Continue the passage below about the central nervous system, picking up right after its final sentence.

> [SOURCE EXTRACT]
# # #
Central nervous system (CNS)


What is the central nervous system?

The nervous system is a network of nerves that allows the brain to co-ordinate all your body functions. Nerves allow you to maintain awareness of the outside world through your senses and also transmit messages from your brain to your muscles and organs.

The nervous system is divided into two areas:

  • Central nervous system (CNS)
    This consists of the brain and spinal cord and is enclosed within the skull and spine.
  • Peripheral nervous system (PNS)
    These are all your other nerves. They connect the central nervous system to the rest of the body.

The central nervous system receives, processes and stores information from the peripheral nerves and sends out messages telling the body how to respond. The CNS is made up of two types of cells - nerve cells (neurons) and support cells (glia)

Brain connected to spinal cord

Spinal nerves and their function

Only nerves in the central nervous system are damaged by multiple sclerosis. However, MS can affect all parts of the body. Your MS symptoms will depend on where in the CNS the damage is, as the peripheral nerves for the face and body connect to the CNS at the joints between the spinal bones that surround and protect your spinal cord (vertebrae).
# # #
> [RECORD EXCERPTS]
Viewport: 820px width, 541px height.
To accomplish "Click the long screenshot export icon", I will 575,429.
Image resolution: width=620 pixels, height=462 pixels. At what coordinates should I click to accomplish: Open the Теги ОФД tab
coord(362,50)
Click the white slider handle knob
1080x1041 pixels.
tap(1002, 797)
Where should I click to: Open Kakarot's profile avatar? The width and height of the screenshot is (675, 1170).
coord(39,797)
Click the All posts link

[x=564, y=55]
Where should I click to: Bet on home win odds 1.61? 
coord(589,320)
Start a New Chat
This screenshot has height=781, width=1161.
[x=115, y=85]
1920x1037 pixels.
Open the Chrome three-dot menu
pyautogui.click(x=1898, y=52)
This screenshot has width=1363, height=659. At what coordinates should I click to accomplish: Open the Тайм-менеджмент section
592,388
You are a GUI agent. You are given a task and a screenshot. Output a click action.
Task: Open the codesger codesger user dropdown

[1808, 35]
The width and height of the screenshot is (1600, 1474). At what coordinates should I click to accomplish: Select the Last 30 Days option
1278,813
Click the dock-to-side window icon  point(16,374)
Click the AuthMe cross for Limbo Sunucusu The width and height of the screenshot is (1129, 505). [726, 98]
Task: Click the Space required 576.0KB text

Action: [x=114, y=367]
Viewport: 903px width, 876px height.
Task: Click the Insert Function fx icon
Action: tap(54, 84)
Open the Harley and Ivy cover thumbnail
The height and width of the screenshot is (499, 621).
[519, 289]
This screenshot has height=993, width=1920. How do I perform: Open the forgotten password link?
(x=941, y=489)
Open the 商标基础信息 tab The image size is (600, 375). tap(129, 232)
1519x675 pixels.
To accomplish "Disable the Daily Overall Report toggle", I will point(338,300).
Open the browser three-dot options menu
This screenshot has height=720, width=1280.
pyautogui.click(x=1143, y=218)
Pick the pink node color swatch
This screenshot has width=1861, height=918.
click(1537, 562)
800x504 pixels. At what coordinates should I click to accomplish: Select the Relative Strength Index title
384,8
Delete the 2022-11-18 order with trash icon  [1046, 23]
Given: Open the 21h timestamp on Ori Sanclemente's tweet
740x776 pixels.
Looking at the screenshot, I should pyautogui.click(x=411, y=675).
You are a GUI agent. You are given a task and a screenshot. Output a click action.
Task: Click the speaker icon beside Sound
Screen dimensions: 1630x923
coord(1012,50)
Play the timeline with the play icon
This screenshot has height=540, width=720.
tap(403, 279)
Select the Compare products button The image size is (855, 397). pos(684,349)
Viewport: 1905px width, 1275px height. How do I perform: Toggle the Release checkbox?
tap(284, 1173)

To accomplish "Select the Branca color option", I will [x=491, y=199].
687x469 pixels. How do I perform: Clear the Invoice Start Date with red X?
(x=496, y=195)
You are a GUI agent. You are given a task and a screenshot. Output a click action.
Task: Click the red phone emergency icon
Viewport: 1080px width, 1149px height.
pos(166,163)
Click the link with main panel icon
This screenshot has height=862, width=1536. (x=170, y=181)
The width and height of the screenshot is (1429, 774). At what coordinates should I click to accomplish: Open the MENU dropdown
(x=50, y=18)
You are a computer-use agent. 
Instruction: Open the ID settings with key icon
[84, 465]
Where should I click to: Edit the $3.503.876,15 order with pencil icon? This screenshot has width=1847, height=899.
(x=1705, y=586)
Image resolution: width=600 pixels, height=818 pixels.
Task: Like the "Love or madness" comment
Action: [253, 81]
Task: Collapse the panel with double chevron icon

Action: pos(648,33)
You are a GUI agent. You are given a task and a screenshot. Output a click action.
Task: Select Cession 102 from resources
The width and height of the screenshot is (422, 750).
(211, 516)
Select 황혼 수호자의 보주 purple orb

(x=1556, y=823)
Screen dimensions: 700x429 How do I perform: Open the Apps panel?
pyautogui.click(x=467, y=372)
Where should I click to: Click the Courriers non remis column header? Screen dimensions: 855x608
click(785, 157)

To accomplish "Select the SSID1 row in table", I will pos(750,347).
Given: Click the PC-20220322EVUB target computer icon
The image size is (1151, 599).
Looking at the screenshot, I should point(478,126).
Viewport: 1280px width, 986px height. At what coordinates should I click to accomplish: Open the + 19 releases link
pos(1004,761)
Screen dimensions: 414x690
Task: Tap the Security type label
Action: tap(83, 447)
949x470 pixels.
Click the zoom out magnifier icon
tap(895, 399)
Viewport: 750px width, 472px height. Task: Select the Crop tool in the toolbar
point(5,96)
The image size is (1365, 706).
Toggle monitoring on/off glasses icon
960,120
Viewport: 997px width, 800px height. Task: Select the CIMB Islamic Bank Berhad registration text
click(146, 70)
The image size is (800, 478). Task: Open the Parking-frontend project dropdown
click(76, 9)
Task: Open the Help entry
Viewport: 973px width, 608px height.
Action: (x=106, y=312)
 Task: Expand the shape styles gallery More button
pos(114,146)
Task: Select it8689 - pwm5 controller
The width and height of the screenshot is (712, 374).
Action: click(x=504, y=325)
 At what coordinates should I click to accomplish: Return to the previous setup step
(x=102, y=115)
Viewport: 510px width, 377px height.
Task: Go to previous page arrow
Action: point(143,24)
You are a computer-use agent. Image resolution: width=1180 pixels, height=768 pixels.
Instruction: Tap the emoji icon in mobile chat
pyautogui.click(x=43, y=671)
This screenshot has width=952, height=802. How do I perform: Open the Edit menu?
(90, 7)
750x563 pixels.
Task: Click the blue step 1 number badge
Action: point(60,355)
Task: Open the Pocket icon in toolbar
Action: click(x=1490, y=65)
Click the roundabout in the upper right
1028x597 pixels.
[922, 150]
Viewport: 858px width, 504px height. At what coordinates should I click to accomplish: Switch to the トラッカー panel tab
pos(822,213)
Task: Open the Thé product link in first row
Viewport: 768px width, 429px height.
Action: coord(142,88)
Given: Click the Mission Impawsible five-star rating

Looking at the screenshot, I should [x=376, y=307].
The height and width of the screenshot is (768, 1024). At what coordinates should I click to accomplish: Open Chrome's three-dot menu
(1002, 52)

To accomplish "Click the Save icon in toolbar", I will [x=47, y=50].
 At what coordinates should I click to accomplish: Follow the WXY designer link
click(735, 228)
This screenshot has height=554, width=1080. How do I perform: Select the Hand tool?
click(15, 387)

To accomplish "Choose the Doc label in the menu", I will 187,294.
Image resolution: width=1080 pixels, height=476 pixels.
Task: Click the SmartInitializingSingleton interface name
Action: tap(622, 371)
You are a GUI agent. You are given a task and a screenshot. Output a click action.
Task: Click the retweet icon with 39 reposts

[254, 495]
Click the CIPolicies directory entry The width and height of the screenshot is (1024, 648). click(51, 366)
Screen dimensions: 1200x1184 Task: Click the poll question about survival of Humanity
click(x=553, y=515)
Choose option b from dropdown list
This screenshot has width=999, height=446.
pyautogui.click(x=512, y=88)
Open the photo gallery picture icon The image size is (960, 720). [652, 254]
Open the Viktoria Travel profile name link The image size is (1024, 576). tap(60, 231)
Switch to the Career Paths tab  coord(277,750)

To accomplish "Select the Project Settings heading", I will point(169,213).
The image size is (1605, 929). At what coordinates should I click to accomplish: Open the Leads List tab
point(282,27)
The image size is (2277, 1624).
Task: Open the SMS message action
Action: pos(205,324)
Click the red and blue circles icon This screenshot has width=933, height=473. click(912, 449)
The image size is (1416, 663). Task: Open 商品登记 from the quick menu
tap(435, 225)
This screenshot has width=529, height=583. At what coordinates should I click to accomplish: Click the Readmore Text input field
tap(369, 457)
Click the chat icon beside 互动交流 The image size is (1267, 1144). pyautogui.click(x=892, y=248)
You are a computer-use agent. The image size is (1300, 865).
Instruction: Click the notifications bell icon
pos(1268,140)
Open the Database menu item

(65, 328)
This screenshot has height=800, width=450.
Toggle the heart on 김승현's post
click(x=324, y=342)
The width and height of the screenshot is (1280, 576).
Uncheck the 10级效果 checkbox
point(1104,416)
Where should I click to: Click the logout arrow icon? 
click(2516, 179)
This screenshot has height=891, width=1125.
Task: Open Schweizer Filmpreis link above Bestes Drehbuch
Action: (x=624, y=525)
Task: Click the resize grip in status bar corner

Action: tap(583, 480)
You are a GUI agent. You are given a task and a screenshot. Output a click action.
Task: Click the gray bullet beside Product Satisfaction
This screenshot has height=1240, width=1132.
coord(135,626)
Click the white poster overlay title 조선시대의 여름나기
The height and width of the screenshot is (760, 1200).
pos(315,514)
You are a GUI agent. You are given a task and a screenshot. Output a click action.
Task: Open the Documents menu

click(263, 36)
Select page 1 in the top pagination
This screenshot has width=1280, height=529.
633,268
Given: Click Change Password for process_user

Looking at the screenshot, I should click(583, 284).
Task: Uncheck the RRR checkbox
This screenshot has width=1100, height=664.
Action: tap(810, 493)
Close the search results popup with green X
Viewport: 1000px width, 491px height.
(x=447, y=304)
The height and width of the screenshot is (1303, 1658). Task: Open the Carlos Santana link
# # #
> [ANSWER BOX]
The image below shows how these peripheral nerves map onto your spine, and the numbers given to the vertebrae. A lesion at one point in the spinal cord can potentially affect the transmission of nerve messages to any point 'downstream' from that lesion. So, if you have a lesion around T10 (thoracic vertebra 10), then as well as affecting your kidney function, the lesion could also disrupt the nerve messages to and from your intestines, legs, buttocks, sex organs and bladder. This is one reason why walking, bladder, bowel and sexual problems are common in MS.